By Julie Stahl
CNS Jerusalem Bureau Chief
February 16, 2001
A key United Nations agency has lent its
support to a Palestinian Authority tourism map that completely obliterates
Israel.
Established by a U.N. resolution in 1978, the United Nations Development
Program opened an office in eastern Jerusalem in 1981. It assists PA
ministries in the development of the economy, infrastructure, schools,
hospitals, water and rural areas.
Five percent of its funding comes from U.N. headquarters, with the rest
coming from donors including Japan, the U.S., and European Union member
states.
The PA Ministry of Tourism's new map, called "Palestine, The Holy Land,"
shows the entire expanse of present-day Israel, the disputed West Bank and
Gaza Strip. The whole area is called "Palestine." There is no reference to
Israel, or indication of borders between Israel and areas controlled by the
PA.
"This publication was made possible thanks to the support of the United
Nations Development Program/Program of assistance to the Palestinian
people," reads a small credit on the back of the map.
However, a senior advisor to the UNDP in eastern Jerusalem, Omar Daudi
Abu Khaled, distanced the agency from the contents of the map.
"This map was published by the Ministry of Tourism and is part of their
encouraging tourist activities," he said by telephone on Friday.

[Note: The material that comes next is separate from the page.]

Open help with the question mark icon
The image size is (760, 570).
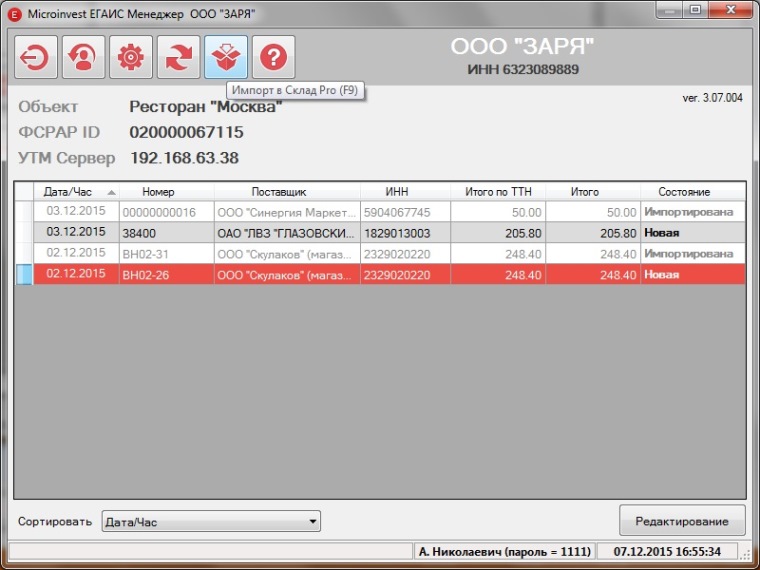[273, 59]
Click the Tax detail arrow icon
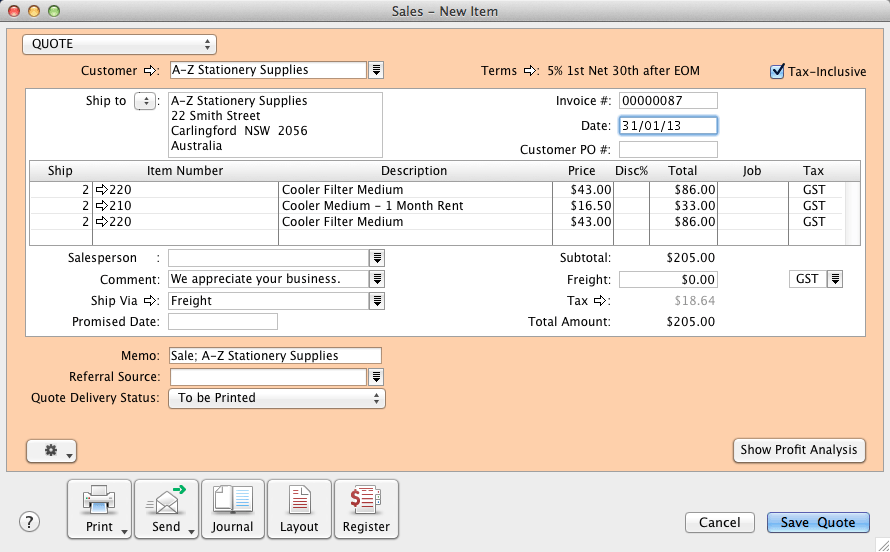This screenshot has height=552, width=890. point(601,300)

"It's not our responsibility to identify the borders [between Israel and PA
areas]," he added.
Itamar Marcus, director of the Palestinian Media Watch - an independent
media monitoring group - said there was nothing new about the message
being sent by the map.
"None of the official maps [of the PA] show Israel," he said, including those
printed in PA school text books.
PMW had only managed to find a single tourist map in English that mentions
Israel, and that one, Marcus said, was "not for internal consumption."
By contrast, Israeli maps routinely mark off PA-controlled areas. Some
Israeli school text books already cover the Oslo peace process, which began
seven years ago.
'Israel Does Not Exist'
The message to Palestinians was clear, Marcus said: "Israel does not exist."
On the tourist map, a few of the larger Israeli cities are marked, with Arab
names underneath. All other Israeli communities are missing, while Arab
villages are named.
Simultaneously, symbols in the map's legend include those for archeological
sites, and historic Islamic and Christian sites. There are plenty of the latter,
but only a single synagogue, near Jericho.
In Bethlehem, the Jewish shrine at the tomb of the biblical matriarch Rachel
is demarcated as a historic mosque.
Under an inset aerial photo of the Temple Mount, known to Muslims as the
Haram Al-Sharif is the explanation that the Dome of the Rock and Al-Aqsa
Mosque are the "third holiest place for Muslims after Mecca and Medina."
No reference is made to the fact the highly-contested Mount is also
Judaism's holiest site, the location of two consecutive Jewish Temples.
"The Dome of the Rock is one of the most impressive buildings in Palestine
with its gold plated Dome," the map says. "For Muslims this is the place
where the Prophet Mohammed ascended to heaven in a night journey from
the rock. Al-Aqsa Mosque was built by the Kaliph Waleed, son of Abdul
Malek who built the Dome of the Rock between 709-715. It is used for
group prayers."
On the flip side of the modern tourist map is a historical one, with dozens of
descriptions of key places, including Islamic and Biblical historical sites.
There, Jerusalem is cited as a city "chosen by God to be the bulwark of the
three monotheistic religions: Judaism, Christianity and Islam." It also includes
"Hebrews" in a long list of peoples who ruled over the city in times past.